• _DIRECTIONS_
If a picture appears, leave it out, and reproduce exactly the lines from the start of the listing below through the one bearing "You are a computer-use agent.".

• _INFORMATION GIVEN_
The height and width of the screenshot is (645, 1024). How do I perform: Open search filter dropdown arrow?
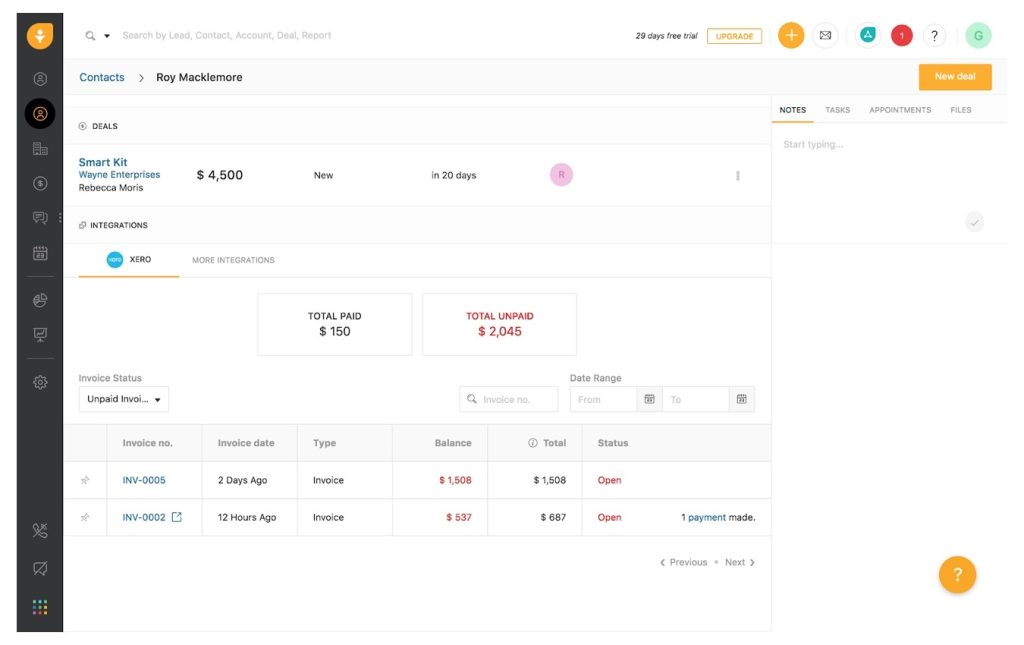pos(107,36)
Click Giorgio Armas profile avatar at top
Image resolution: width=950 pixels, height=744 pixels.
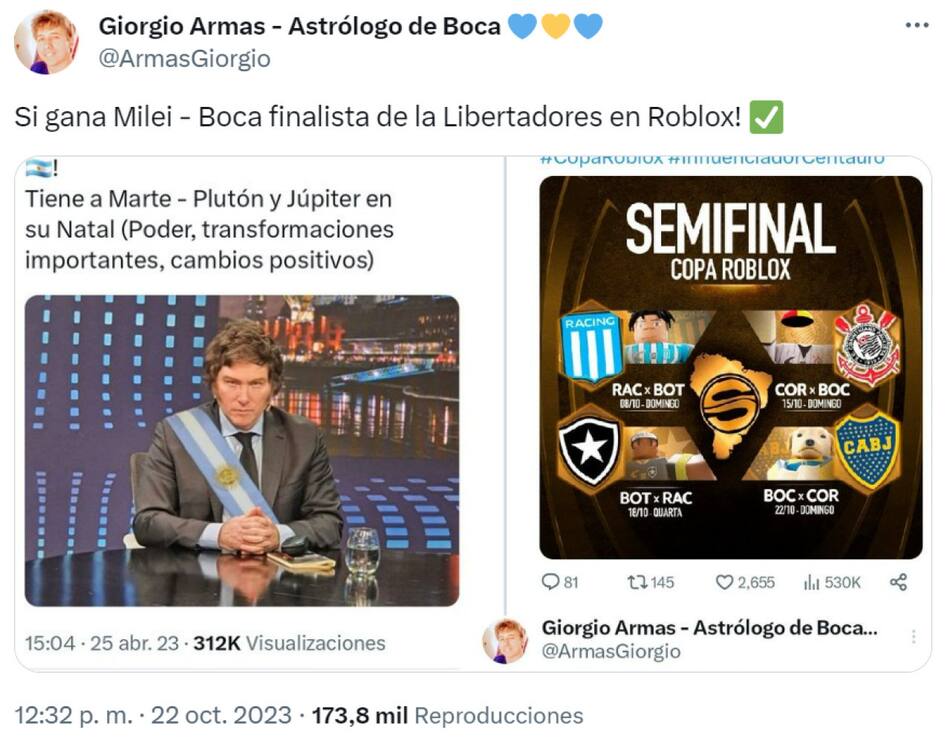tap(44, 40)
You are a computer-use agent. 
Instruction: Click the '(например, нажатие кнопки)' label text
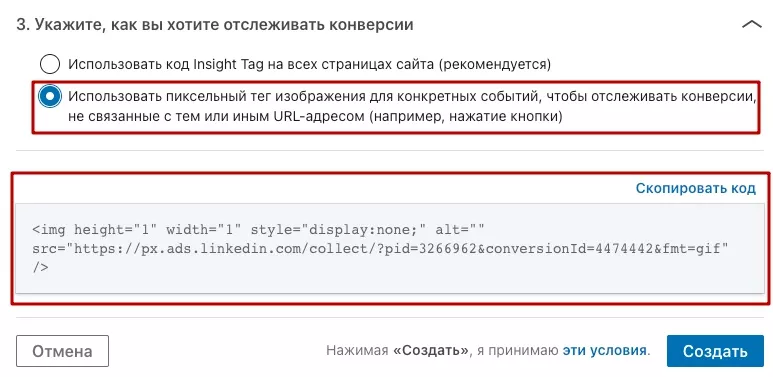(466, 117)
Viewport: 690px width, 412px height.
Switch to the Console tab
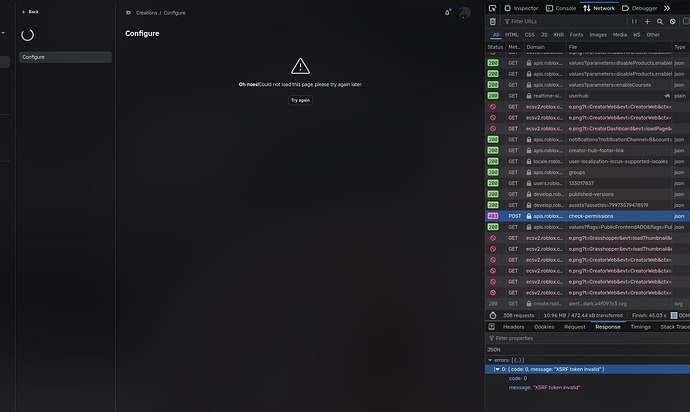[x=561, y=8]
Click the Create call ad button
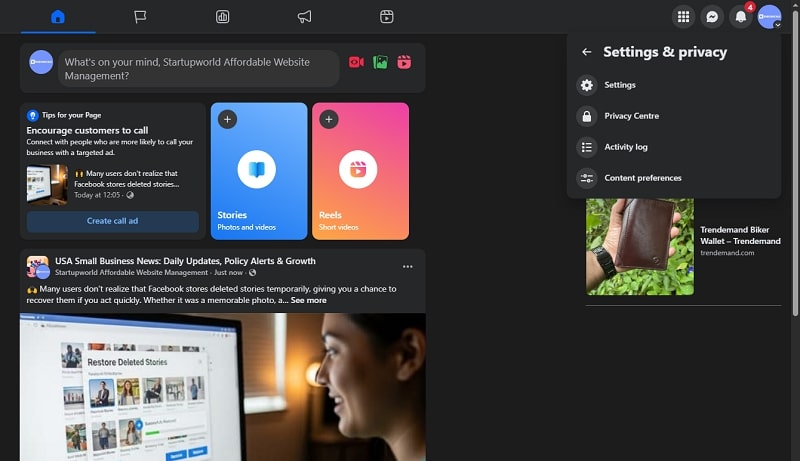Viewport: 800px width, 461px height. 112,221
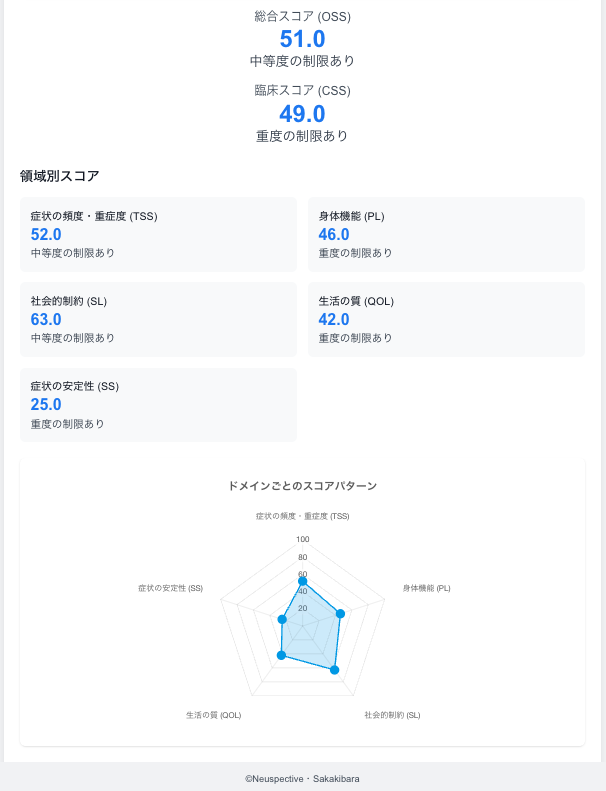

• _RESPONSE BOX_
The height and width of the screenshot is (645, 1024). How do I perform: Open search filter dropdown arrow?
pos(107,36)
Click Giorgio Armas profile avatar at top
Image resolution: width=950 pixels, height=744 pixels.
tap(44, 40)
You are a computer-use agent. 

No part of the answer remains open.